今年は現在放送中の連続ドラマ2本を含む、ゲスト出演も合わせてすでに5作品に出演。5月10日からは約10年ぶりとなる舞台『リチャード三世』に立っている。
そんな中越さんが、「他人と比較してしまって辛かった」という過去を告白。また、熱い地元愛や、へんてこ人形作りの素顔を聞くうちに、「みんなと一緒じゃなくていい」という自分軸を育んできた姿が伝わってきた。
--ご活躍中のみなさんの「B面」を伺っています。中越さんは、これまでを振り返って、お芝居の仕事を辞めようと思ったことはありますか?
中越典子(以下、中越):朝ドラを卒業して、月9の『プライド』(2004)に出させてもらいました。その辺からですかね。みんなが自由にお芝居をやってるように見えて。主演の木村拓哉さんや、竹内結子さんとか、みんな、本当にすごい役者さんだと思うたびに、自分が惨めに感じるようになってしまったんです。それまでは、自分で役を考えて、どこのセリフの感情でどう動くか……と掘り下げる癖がなくて、行き当たりばったりでお芝居をしていました。そのことに気づいた時間だったというか。だからとても弱かったですね、心が。
--『プライド』の少しあとに出演された、『サラリーマンNEO』(2006〜2007)も個人的にとても好きでした。
中越:それこそ、いろいろともがいていた時期です。生瀬勝久さんとかすごい方たちばかりで、毎回心が折れていました(苦笑)。長回しで、5カメぐらいで一気に撮るんです。間合い重視というか、その場の空気を大事にしていく演出で。いつも変な汗をびっしょりかいていました(笑)。とても楽しかった半面、すごく不安ばかりで。OKと言われても「絶対これ本当はOKじゃないよな」「みんな面白くないって思っているんだろうな」みたいなことをずっとずっと思っていました。

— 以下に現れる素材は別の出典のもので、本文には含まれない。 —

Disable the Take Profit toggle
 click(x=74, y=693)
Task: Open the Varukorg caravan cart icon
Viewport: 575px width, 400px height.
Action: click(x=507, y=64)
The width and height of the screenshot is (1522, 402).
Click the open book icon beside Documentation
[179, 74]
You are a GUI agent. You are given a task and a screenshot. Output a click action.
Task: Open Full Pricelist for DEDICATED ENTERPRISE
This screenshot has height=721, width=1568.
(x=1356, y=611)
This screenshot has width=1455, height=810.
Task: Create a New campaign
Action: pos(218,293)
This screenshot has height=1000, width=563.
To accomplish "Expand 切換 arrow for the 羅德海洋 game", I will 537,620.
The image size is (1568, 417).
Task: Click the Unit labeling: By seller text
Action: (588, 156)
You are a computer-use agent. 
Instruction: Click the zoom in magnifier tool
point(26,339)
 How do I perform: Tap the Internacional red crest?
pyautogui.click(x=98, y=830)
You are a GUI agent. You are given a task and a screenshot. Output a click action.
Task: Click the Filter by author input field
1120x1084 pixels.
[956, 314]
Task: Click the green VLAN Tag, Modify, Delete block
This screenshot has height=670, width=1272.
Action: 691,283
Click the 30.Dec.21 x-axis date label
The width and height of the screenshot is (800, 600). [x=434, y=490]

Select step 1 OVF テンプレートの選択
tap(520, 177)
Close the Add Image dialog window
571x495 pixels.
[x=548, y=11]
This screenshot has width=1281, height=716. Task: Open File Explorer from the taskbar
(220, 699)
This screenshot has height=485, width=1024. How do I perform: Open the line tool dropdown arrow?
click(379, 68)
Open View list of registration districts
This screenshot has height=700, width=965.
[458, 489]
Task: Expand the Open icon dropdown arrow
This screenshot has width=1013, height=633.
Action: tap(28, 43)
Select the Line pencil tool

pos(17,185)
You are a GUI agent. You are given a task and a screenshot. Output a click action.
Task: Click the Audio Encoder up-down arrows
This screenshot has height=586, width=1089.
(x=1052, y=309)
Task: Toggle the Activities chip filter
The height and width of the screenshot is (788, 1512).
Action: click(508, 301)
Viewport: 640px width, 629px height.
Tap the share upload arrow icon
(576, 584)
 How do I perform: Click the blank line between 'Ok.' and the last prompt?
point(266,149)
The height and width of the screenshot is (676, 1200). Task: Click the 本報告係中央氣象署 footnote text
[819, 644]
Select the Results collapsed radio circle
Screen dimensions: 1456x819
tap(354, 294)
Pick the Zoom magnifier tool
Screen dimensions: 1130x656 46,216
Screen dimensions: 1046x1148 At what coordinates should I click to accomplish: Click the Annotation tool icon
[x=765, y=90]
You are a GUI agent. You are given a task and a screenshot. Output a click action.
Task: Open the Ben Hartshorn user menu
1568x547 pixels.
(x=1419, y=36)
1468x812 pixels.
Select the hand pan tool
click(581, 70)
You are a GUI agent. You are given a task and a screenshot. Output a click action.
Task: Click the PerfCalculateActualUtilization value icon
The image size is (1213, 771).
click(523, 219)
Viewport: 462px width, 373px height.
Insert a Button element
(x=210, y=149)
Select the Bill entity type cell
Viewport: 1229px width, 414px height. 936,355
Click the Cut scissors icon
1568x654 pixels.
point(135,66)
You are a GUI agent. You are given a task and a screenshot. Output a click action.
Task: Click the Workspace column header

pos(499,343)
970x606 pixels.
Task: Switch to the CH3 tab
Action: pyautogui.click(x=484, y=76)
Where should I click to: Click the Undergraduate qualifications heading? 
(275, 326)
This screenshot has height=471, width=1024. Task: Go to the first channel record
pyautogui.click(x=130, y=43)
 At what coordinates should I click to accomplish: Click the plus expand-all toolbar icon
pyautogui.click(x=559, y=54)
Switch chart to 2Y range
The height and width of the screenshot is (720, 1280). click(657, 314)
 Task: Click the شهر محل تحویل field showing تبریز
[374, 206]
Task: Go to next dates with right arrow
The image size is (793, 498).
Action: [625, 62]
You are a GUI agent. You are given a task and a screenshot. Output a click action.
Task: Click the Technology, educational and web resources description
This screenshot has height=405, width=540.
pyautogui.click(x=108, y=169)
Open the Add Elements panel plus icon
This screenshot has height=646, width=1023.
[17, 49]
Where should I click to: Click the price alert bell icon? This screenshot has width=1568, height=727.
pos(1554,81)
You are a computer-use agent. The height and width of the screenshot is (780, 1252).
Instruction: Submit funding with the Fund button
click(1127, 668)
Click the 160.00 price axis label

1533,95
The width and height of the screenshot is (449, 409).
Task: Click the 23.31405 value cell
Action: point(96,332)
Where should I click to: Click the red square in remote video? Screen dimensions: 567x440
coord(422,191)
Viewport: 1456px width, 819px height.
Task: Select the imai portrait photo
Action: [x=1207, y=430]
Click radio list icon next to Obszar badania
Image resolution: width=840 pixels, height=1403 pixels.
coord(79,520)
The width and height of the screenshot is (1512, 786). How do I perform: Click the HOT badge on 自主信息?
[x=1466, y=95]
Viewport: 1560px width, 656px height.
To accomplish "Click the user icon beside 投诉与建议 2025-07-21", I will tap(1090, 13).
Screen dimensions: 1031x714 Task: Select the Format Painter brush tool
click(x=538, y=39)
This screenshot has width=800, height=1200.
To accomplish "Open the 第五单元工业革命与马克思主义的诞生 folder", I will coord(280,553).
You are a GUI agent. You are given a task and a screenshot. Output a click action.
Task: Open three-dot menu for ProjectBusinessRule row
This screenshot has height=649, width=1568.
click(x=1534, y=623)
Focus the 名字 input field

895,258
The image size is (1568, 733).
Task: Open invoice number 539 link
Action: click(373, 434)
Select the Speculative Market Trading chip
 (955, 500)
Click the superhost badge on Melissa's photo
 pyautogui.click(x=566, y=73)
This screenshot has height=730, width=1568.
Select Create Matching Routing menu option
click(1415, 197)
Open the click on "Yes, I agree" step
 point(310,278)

◆子育てと向き合い生まれた「自分は自分なんだ」という核
--どうやって乗り越えていったのでしょうか。何かきっかけはありましたか?
中越:子供を産み、自分以外のものに対して一生懸命になったことで、自信がついたのだと思います。自分は別にどう思われようと、「お芝居できない人だね」と思われたとしても、別にそれでもいい。とにかく一生懸命にやりさえすれば「自分は自分なんだ」という、きちっとした核の部分ができてきたんです。安心感というか、「(それで)いいんだよ」という。
--子育てを通じて自分が強くなった、と。
中越:8年〜9年、子育てメインで生きてきました。テレビをつければ「いいな」と思うし、舞台を観れば「やりたい」と思うけれど、それよりももっと大事な命を守らなければと。毎日、怪我しないようにとか、泥に入らないようにとか、たったそれだけのことなんですけど、ものすごく大事で。それを続けたことによって、自分自身が図太くなったんだと思います。「何を言われようといい。私は命を守って生きてきたんだから」みたいなところが、自分を強くしてくれました。
--仕事への向き合い方も変わったのでしょうか。
中越:「別にみんなに好かれなくてもいい」と割り切るって、根本に触れることですよね。特に私の仕事だと、仕事が来ないとそれだけで「嫌われているんだ」とつい思ってしまうんです。でも今は、「私は私でちゃんと生きている、胸張っていいんだ」と思える。求めてくれた人がいたら「じゃあそこに全力で返そう、今は目の前のお芝居に集中しよう」と。無駄なところに力を入れずに、大事な部分に注力できるようになったんじゃないかと思います。